En la sociedad globalizada, no hay sectores que sean apolíticos, apartidistas y no deliberativos. Los soldados y los policías, en la mayoria de las naciones civilizadas, tienen voz y voto en las decisiones trascendentales. Es actuar como el avestruz, pensar que los militares y policías, porque guarden el voto del silencio público, están alejados de lanzar su opinión sobre determinados puntos del palpitar nacional.

Es más, los militares toman parte activa en la política, partidaria o literal, desde que se considera que son el soporte fundamental del sistema. Sin ellos en la retaguardia, se desmoronaría la conformación política y social actual, la democracia representativa.

En muchos países los militares van al Congreso Nacional a explicar los programas de defensa, o las acciones en que se ven involucrados. Allí fijan posiciones, y señalan culpables, cuando una misión fracasa por falta de recursos económicos, o porque era descabellado llevarla a la práctica.

En la República dominicana, los militares y policías son apolíticos y no deliberativos.
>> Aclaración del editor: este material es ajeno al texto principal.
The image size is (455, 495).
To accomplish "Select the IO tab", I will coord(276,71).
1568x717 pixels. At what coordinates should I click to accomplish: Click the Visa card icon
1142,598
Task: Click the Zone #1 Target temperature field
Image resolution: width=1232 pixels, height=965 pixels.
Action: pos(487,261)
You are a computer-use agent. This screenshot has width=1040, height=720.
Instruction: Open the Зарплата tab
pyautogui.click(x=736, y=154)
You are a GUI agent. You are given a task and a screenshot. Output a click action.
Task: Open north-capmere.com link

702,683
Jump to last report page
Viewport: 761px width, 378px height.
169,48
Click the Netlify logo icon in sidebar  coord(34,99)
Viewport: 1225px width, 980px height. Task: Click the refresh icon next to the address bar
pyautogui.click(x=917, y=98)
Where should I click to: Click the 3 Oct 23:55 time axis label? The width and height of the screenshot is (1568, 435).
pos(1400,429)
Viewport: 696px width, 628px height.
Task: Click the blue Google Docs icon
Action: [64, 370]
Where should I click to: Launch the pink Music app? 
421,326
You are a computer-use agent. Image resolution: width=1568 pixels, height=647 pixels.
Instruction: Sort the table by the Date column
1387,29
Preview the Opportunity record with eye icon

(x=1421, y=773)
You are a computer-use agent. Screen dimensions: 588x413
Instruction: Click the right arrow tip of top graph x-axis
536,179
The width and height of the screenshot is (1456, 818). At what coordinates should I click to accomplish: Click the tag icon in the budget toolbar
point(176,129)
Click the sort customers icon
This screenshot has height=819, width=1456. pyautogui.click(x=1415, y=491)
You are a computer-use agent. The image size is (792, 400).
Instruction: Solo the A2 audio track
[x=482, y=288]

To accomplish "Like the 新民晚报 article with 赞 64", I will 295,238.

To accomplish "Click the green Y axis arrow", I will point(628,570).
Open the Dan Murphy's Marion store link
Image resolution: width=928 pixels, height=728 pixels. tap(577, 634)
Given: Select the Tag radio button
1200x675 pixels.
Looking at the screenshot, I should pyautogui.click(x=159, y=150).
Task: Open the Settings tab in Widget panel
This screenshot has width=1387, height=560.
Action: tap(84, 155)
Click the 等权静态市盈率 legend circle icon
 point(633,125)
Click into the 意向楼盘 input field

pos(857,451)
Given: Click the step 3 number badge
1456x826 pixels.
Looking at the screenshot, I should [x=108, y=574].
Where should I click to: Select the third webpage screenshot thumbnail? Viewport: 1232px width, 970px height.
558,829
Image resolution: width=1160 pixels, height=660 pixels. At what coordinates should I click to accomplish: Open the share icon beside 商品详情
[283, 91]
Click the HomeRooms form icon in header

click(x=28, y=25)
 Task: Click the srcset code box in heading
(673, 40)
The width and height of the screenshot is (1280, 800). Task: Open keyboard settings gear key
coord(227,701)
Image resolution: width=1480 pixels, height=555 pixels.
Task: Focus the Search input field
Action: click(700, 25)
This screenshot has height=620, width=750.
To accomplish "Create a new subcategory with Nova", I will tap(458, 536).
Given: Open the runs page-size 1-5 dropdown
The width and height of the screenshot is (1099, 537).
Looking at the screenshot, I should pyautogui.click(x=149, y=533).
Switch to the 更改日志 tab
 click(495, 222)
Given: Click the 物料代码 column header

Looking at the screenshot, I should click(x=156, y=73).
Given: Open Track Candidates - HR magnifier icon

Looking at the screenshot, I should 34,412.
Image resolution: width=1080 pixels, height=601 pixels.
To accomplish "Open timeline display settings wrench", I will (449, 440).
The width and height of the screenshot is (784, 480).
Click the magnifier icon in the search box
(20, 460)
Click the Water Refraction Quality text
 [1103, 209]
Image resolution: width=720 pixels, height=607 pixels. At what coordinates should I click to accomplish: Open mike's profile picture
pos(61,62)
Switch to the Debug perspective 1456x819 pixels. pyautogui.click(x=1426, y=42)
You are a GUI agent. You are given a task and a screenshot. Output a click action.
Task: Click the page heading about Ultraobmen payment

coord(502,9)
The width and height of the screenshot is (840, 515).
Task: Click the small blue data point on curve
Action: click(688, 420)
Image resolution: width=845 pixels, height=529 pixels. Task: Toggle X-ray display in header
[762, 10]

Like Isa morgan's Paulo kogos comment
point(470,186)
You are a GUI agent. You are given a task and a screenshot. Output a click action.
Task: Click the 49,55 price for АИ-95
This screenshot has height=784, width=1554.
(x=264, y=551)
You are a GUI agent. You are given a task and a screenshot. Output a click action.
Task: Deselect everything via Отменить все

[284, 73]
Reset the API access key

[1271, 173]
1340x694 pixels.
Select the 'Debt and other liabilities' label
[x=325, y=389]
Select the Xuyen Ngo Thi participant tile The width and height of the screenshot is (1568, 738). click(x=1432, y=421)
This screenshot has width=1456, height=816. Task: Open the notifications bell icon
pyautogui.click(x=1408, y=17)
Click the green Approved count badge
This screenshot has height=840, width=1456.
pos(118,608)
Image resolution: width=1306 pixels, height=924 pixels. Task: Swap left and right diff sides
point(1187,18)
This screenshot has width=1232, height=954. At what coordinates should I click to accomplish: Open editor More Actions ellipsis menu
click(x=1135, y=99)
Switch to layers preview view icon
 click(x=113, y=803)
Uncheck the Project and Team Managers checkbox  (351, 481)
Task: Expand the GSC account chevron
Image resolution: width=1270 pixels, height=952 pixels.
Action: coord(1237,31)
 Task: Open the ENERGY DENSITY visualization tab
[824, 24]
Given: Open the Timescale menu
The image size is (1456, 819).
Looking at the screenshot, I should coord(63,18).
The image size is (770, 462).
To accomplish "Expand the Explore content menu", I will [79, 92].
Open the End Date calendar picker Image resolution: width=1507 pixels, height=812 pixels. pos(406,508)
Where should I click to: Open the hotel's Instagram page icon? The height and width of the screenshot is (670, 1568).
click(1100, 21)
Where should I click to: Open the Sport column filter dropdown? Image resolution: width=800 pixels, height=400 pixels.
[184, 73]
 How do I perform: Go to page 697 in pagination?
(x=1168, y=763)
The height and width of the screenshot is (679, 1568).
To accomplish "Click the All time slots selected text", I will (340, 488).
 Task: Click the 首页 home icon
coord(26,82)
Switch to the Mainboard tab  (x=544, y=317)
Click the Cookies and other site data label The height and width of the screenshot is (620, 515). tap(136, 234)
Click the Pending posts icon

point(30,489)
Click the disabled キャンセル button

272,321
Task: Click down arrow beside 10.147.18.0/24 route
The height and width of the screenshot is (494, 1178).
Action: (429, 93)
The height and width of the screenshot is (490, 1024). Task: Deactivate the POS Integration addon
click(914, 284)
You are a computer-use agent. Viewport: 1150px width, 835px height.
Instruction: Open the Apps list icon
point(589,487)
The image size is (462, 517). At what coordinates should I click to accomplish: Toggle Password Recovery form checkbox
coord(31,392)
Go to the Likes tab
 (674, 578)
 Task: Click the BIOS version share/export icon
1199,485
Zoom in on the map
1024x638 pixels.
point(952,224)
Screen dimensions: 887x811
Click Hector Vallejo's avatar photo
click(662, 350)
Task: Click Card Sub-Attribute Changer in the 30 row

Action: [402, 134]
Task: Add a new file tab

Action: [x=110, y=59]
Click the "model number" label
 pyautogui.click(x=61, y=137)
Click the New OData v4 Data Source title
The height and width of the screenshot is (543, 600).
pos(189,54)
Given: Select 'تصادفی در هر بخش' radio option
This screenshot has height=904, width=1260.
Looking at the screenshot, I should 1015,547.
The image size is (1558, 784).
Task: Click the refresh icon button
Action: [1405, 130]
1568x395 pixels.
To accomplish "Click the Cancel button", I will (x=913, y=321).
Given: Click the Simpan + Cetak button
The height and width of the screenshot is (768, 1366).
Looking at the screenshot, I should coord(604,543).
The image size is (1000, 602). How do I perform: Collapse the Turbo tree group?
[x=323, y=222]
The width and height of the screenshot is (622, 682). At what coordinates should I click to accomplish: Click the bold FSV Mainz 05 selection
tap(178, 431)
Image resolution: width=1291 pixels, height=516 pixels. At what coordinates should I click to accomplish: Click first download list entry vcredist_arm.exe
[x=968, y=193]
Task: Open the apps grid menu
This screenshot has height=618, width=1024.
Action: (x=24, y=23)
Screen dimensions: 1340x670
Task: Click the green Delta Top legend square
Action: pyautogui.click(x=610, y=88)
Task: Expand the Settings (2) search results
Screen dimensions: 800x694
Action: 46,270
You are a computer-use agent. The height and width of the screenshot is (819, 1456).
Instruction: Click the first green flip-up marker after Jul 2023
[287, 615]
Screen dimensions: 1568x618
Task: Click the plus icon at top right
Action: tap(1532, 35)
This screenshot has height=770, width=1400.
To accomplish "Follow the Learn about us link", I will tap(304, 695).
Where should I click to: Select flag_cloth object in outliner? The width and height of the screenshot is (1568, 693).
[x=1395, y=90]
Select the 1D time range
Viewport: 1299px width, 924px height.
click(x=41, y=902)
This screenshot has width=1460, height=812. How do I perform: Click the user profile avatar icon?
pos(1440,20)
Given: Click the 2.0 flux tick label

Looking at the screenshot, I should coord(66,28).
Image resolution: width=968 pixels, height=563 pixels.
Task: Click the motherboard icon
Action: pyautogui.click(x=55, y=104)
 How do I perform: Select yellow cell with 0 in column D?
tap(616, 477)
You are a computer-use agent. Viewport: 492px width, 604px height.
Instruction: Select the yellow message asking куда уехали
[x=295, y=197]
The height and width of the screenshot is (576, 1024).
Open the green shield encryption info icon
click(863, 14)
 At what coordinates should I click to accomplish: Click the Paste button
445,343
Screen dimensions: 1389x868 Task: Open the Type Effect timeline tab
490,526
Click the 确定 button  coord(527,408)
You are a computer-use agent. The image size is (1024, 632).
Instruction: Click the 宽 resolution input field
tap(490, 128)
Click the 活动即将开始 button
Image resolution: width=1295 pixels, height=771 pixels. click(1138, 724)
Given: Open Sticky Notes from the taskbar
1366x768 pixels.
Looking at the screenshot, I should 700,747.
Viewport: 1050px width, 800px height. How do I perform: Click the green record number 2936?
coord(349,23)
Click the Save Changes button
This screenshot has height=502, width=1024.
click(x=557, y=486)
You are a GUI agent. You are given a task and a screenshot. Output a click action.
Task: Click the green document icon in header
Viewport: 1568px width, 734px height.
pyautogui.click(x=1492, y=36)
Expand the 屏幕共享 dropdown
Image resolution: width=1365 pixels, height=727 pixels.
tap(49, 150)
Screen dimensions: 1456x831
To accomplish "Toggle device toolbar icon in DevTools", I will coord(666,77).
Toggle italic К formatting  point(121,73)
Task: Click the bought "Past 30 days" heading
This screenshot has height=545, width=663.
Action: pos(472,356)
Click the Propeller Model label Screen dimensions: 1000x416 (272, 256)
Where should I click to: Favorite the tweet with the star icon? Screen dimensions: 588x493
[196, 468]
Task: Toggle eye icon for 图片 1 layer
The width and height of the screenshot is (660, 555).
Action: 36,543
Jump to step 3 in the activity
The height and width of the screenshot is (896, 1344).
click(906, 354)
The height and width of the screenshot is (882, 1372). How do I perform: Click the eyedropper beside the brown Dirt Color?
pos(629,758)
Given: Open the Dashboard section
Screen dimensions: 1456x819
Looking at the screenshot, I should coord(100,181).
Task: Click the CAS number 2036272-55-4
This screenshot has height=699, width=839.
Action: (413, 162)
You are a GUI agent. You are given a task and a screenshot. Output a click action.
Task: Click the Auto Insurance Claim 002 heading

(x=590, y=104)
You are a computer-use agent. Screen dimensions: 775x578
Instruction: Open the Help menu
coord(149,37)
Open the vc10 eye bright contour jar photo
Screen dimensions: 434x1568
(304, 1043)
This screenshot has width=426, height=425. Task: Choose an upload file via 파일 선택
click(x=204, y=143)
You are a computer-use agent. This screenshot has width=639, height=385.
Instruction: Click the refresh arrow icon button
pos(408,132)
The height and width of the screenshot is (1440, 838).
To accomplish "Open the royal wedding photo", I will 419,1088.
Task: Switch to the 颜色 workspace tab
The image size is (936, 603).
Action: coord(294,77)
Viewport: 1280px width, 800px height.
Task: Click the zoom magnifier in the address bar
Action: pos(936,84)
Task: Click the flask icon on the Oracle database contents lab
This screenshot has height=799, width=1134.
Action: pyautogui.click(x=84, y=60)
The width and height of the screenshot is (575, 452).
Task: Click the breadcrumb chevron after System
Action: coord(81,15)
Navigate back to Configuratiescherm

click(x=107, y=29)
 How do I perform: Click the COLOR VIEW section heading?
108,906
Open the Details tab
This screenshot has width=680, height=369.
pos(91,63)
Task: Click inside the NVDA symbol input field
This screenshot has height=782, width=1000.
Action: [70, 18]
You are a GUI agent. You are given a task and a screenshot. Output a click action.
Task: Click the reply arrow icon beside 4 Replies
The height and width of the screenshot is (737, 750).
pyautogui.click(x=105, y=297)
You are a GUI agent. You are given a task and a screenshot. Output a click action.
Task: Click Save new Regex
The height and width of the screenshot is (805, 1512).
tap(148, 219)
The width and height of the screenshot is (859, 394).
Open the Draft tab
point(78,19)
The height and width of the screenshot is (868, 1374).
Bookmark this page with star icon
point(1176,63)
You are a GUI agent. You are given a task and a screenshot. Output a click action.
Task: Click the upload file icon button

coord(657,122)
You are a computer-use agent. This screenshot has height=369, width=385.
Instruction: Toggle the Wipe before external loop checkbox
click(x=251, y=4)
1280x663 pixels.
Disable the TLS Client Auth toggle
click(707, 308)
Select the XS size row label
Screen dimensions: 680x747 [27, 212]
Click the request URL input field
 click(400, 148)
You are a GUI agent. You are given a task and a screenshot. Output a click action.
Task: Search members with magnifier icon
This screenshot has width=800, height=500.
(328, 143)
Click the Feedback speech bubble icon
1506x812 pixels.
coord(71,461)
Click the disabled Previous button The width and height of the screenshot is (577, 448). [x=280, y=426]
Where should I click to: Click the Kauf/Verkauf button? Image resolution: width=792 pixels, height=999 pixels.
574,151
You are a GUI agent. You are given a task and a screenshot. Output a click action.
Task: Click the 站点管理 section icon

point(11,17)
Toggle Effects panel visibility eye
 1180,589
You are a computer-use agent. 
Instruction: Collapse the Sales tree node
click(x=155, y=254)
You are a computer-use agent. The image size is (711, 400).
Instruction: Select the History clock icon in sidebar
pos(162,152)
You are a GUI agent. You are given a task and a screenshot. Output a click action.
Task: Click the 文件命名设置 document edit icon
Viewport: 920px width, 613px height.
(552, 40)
Es lo que enmarca la Constitución, pero en la práctica no es así.

Hay militares que actúan en política con su silencio y en algunas ocasiones con sus acciones. Una cantidd significativa de militares y policías cuando deja el uniforme se mete a político. Esto hace ver que el fanatismo por las multitudes no les salió de repente.

A los militares y a los policías se les tiene que tomar en cuenta al momento de hacer reformas que puedan involucrar su forma de vida, y la remodelación, o cambios, en las instituciones en que han estado toda su vida.

Las reformas a la Policía tienen que ser ejecutadas escuchando a los Policías. Hay muchos oficiales serios, responsables y que han realizado estudios superiores, que tienen que ser escuchados.

Pero también al Policía de la calle. Mucho se habla del hombre que sale a defender los intereses colectivos ganando cinco mil pesos mensuales, pero nadie dice vamos a escucharlo.

Si hay una pura y simple reforma, ese policía de salario mínimo queda en el instante sin trabajo, no tiene lugar donde la tecnificacion será la norma de conducta. No está la sociedad dominicana preparada para de golpe y purrazo lanzar a las calles a miles de policías, que no saben hacer otra cosa.

Hay declaraciones puntales, muy recientes, del jefe de la Policía, mayor general José Armando Polanco Gómez, sobre la forma en que se implementó en el país el Código Procesal Penal, y hay que escucharlo. Son los que detienen a los delincuentes y se quejan de que luego los ponen en libertad.

No quiero policías ni militares impertinentes, pero tienen el derecho a ser escuchado y a que externen publicamente sus opiniones sobre las reformas que obligatoriamente se tienen que hacer en la Policía y la guardia.

Una de dos. Se desmandela o se reforma la policía. Si se desmentela, se echa a la calle a todo uniformado, pero si se reforma, hay que escucharlos.